Authority for the passage of this ordinance was derived from Act No. 60 of the Acts of 1927, p. 157, as amended by subsequent legislation. *16

It is stipulated that under the ordinance and the provisions of the legislative acts, Jackson county is liable for one-half the salaries claimed by the judge and clerks, and it was also stipulated that there was a balance of $9,000 from the appropriation for general county purposes in the general revenue fund. Claims for the services of these officers were filed with the county court and disallowed, but upon appeal to the circuit court they were allowed, and ordered paid, and this appeal is from that judgment.

These claims were disallowed for the reason that the municipal court had been created subsequent to the last prior meeting of the quorum court of the county, and no appropriation had been made for their payment. The appeal presents therefore, the single question, whether these claims may be allowed without an express appropriation having been made by the quorum court.
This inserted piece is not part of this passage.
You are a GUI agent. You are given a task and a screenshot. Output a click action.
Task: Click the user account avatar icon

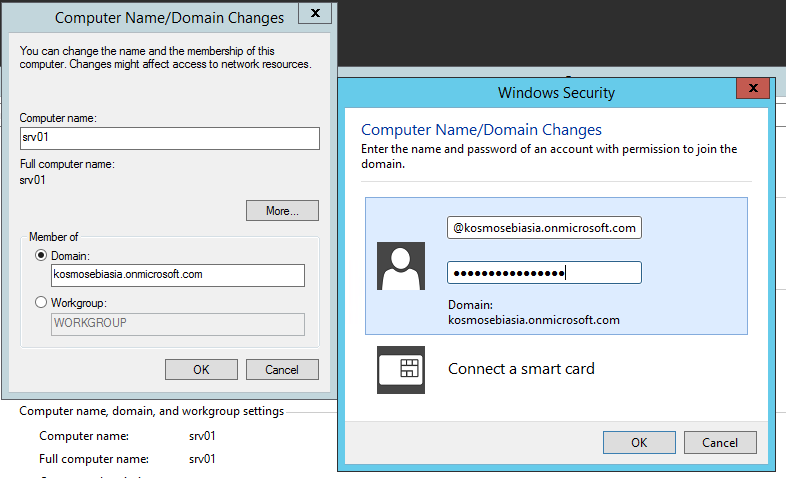pos(401,266)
We think the court below correctly held that these claims should be paid, although no express appropriation for that purpose had been made. The case of Crawford County v. City of Van Buren, 201 Ark. 798, 146 S.W.2d 914, is decisive of the question. In that case, as in this, the ordinance creating the municipal court was passed subsequent to the last prior meeting of the quorum court, and there had been therefore no express appropriation to pay the expenses of the court, yet we held the county liable therefor. This was upon the theory that the claims were not contractual obligations, but were of statutory origin resulting from legislation which imposed this obligation upon the county, and we held that the General Assembly possessed the power to impose this obligation upon the county. There was therefore no discretion in the county court to allow or disallow the claims, funds being available for their payment, and it was not essential that there should have been a specific appropriation for their payment inasmuch as there was an unexpended balance of the appropriation for general county purposes sufficient to pay the claims.

Section 16 of Act 60 of the Acts of 1927, as amended by Act 141 of 1935, requires the quorum court to make an *17 appropriation to pay the county's part of the expenses of this court, and provides that this duty may be enforced by mandamus. There was an appropriation for county general purposes and this appropriation would cover the county's part of the expense of this court, although the municipal court was not in existence when the appropriation was made. In contemplation of the law, this expense was one which might be, and, in fact, was imposed upon the county.

Adhering as we do to our decision in the Crawford county case, supra, the reasoning of which we do not repeat, it follows that the judgment here appealed from must be affirmed, and it is so ordered.